Thursday, April 16, 2015

An accident that almost broke up NATO

Today, April 16th, commemorates an event that led to a major crisis within NATO and led to the exit of one of the major Allied powers from the transatlantic alliance.  Changing the location of a training sortie at the last minute due to weather, an RF-101 inadvertently photographed a secret French nuclear facility.  In order not to arouse the suspicions of other NATO intelligence services, they did not mark associated locations as restricted airspace, which would invite uncomfortable questions.  Although France had detonated its first nuclear weapon in early 1960, it was continuing to expand its atomic research and manufacturing base.  The Marcoule center, used to produce plutonium, had been known and was marked as restricted airspace, but a newer uranium enrichment facility at nearby Pierrelatte, on the Rhone River 25 kilometers to the north, was not so designated.  Smith's film was confiscated and turned over to French authorities, who established that no photographs of the restricted Marcoule facility had been taken, but a couple of dozen of the unmarked Pierrelatte facility had.  However, training flights over France were supposed to be at least 3000 feet AGL, and Smith's Voodoo had been tracked at 2,500 feet--a minor violation which the US State Department did apologize for.  By then, their first weapon, the AN-11 nuclear bomb, had just become operational.  I have excerpted this story from my new book on the F-101 Voodoo, with some added notes: http://www.amazon.com/The-F-101-Voodoo-Illustrated-Heavyweight/dp/0764347993

An event precipitated by the Voodoo led to a major crisis within NATO in the spring of 1965.  On 16 April 1965 a RF-101C performing strip photography as part of the Operational Readiness Inspection with the new Project 1181 aircraft inadvertently photographed a secret French nuclear facility.  Not wanting to compromise its location to foreign nationals, the French did not note the location as restricted airspace on the USAFE sectional charts, only marking it on some of their own charts.  With no restrictions noted on his available sectional charts, Captain Joe Smith picked a sparsely-populated training area along the Rhone River due to bad weather over northern France and Germany.  Having completed his mission and preparing to head back to Laon AB [Note: This is in error.  Smith departed from Ramstein AB, Germany], Smith noticed that he had a French Vautour interceptor on his wing, not an uncommon occurrence.  Smith selected afterburner and waved to the French crew as he accelerated away to return to base.  He landed to be met by his squadron commander who stated that Capt. Smith had overflown a restricted area 250 miles from where he actually conducted his mission.  The French misdirection soon became apparent and the ensuing tempest went all the way up to the White House and back down through the chain of command.  When it became clear that the fault did not lie with the American Voodoo pilots, the French government became even more outraged and in an attempt to save face President Charles de Gaulle ordered American forces out of France.

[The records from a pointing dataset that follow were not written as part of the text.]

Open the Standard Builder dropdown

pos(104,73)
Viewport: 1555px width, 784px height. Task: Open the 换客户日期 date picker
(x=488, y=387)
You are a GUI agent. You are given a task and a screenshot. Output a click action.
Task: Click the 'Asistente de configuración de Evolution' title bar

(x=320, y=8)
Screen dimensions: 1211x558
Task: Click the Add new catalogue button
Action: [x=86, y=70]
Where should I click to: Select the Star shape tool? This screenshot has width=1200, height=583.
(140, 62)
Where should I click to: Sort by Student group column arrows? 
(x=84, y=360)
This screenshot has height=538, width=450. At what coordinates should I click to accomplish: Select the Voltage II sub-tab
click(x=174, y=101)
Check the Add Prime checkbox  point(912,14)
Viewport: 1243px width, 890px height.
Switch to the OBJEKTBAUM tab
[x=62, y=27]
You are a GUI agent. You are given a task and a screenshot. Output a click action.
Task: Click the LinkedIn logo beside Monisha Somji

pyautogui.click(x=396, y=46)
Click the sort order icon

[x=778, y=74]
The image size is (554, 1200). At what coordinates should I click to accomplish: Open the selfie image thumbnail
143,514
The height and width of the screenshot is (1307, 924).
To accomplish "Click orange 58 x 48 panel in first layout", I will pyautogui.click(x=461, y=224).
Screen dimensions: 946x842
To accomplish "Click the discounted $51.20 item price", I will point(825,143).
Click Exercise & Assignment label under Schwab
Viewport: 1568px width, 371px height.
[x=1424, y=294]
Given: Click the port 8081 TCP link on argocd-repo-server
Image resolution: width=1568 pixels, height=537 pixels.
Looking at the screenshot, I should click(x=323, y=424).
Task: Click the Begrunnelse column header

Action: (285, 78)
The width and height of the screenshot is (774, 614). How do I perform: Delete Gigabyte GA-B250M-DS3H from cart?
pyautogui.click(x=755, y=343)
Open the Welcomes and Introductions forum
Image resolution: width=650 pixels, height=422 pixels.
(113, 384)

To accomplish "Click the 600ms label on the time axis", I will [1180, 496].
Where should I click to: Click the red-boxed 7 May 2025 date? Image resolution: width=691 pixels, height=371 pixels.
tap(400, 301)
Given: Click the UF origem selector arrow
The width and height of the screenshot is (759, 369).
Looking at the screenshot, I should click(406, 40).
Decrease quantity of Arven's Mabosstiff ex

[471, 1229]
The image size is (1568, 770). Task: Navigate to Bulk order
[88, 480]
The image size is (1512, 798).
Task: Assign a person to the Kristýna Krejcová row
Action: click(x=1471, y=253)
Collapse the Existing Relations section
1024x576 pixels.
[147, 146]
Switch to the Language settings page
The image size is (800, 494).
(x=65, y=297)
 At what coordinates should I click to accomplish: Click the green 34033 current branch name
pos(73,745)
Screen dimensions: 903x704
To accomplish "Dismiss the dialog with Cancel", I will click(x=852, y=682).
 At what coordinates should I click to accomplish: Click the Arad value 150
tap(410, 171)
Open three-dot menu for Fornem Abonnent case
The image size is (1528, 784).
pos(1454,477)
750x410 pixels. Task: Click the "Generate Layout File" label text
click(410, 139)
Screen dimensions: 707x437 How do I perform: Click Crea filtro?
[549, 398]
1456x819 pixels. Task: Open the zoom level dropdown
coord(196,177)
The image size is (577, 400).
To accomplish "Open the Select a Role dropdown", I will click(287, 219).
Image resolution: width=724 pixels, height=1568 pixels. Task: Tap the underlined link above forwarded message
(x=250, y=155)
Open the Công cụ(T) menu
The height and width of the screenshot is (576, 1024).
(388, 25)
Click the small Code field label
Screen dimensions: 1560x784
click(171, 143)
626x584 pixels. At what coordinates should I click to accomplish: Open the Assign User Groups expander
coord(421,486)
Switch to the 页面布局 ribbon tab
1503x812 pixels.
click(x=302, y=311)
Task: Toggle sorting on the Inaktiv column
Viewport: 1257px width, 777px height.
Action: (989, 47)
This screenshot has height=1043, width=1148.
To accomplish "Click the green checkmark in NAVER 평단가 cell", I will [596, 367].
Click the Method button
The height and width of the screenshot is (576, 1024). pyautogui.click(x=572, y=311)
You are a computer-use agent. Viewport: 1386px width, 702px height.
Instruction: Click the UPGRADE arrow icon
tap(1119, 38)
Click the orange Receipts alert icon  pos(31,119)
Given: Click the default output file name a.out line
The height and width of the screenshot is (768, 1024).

[Note: This passage above is based on the personal recollections of the pilot, Joe Smith and the operations officer who designated the route, Don Karges, as told to author Doug Gordon and recorded in his excellent book Tactical Reconnaissance in the Cold War, pp.133-138.  I am very happy to give a plug for Doug's book which may be found here: http://www.amazon.com/Tactical-Reconnaissance-Cold-War-Vietnam/dp/1844153320  As related by Douglas Boyd in his book, De Gaulle: The Man Who Defied Six US Presidents, the French complaint had been that he strayed over restricted area P-59 over Marcoule, 25 km south of Pierrelatte.  Smith did not mention the specific area that the French government claimed he overflew, but it was in SouthWEST France over 200 nautical miles from the Rhone River.  Boyd has the date as 16 July 1965, while Smith gives it as 16 April 1965.  Smith made it a point to document everything thoroughly given the seriousness of the charge against him, and given that it is from a first-hand source and that Boyd has some factual errors in his account ("RB-5" radioactive sampling aircraft), Smith's account is more credible to me.]

The relocation of USAF forces from France coincided with the reshuffling of reconnaissance units in USAFE and the beginning of the retirement of the Voodoo from Europe.  On 1 October 1965, the 32nd TRS at Phalsbourg AB was transferred from the 66th TRW to the 26th TRW at Toul-Rosieres AB prior to conversion of the squadron to the RF-4C.  Three months later on 1 January 1966, the 38th TRS was transferred to the 26th TRW, also to begin conversion to RF-4CIn compliance with the demanded relocation from French territory, the 26th TRW moved to Ramstein AB, Germany in October 1966.